In the cannabis-and-psychosis summary below, what kind of trial do multiple people argue could really establish causality?

--- Selected excerpt ---

○ ○ ○ ○

Large study finds link between cannabis use in teens and psychosis later

Study design and causation vs. correlation

  • Many commenters think the NPR framing overreaches: the underlying paper is about correlation, not proven causation.
  • Major concern: excluding teens with diagnosed mental illness doesn’t exclude those already symptomatic but undiagnosed.
  • Multiple people argue that only a randomized, blinded trial (cannabis vs. placebo) could really establish causality, and that such a trial is effectively impossible/unethical in teens.
  • Some note that cannabis use in teens is still a marker of social “deviance,” making it hard to untangle drug effects from background risk factors.

Predisposition, self‑medication, and confounders

  • Common alternative explanation: teens predisposed to mental illness may be more likely to use cannabis, nicotine, other drugs, or engage in other risky behaviors as a form of self‑medication.

○ ○ ○ ○

--- Information supplied ---
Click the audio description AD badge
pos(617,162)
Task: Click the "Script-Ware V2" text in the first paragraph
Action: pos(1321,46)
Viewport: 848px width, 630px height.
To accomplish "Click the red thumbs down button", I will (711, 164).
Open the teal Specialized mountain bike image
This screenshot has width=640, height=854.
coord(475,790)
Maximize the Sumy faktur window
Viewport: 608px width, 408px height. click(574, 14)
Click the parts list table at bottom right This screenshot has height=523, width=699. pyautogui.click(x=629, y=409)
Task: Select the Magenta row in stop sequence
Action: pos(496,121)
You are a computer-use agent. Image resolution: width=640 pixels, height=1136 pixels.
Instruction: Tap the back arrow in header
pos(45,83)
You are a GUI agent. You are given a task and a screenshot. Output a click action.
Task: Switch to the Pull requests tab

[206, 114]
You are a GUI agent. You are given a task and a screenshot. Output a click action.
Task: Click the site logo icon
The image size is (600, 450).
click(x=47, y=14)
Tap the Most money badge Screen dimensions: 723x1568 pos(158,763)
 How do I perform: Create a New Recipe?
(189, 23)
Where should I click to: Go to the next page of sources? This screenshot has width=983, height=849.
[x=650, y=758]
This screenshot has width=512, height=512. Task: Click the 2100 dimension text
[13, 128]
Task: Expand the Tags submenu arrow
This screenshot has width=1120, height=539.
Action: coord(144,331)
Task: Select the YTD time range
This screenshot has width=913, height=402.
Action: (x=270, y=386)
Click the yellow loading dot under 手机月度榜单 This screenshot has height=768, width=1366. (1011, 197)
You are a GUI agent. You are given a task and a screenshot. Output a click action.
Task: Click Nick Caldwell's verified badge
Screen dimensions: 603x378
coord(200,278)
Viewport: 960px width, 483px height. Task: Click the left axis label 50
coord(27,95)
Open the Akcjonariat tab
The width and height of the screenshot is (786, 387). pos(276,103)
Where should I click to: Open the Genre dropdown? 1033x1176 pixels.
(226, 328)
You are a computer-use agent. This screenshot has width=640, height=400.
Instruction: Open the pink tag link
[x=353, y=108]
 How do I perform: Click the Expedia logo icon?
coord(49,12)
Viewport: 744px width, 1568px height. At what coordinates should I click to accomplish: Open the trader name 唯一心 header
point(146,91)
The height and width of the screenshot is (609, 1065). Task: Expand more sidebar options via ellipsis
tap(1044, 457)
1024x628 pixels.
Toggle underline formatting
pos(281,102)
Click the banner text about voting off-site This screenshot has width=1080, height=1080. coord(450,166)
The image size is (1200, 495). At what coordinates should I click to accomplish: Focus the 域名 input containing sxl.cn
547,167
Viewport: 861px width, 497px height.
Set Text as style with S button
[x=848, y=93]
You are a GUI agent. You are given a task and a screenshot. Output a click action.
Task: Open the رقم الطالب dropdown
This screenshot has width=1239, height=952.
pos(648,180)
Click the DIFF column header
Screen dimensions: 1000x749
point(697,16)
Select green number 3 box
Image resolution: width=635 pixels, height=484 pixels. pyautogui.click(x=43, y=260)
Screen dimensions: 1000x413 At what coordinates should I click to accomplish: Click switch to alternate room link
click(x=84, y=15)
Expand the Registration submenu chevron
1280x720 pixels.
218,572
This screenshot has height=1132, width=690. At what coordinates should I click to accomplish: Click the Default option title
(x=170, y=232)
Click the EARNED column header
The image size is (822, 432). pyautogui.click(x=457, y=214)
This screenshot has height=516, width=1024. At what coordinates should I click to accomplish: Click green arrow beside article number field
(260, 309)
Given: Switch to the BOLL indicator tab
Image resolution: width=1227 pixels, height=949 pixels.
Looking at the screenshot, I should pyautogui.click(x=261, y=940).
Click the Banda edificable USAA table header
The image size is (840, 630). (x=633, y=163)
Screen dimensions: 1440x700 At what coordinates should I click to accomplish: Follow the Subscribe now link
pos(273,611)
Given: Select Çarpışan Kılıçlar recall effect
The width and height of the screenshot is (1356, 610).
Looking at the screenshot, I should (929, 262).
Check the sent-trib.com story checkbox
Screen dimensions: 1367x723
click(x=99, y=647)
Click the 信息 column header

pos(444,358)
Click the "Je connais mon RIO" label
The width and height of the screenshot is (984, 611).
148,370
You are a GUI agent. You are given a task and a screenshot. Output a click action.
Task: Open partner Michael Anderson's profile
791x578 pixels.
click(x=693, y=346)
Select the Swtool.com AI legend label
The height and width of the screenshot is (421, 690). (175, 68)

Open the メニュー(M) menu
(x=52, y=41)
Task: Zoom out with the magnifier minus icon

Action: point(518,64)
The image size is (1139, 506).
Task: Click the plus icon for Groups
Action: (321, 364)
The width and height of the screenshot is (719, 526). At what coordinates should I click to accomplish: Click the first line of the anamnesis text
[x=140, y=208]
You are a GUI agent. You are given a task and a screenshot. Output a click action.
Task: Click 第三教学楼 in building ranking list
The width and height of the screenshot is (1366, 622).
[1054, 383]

○ ○ ○ ○

--- Answer space ---
A randomized, blinded trial comparing cannabis with placebo.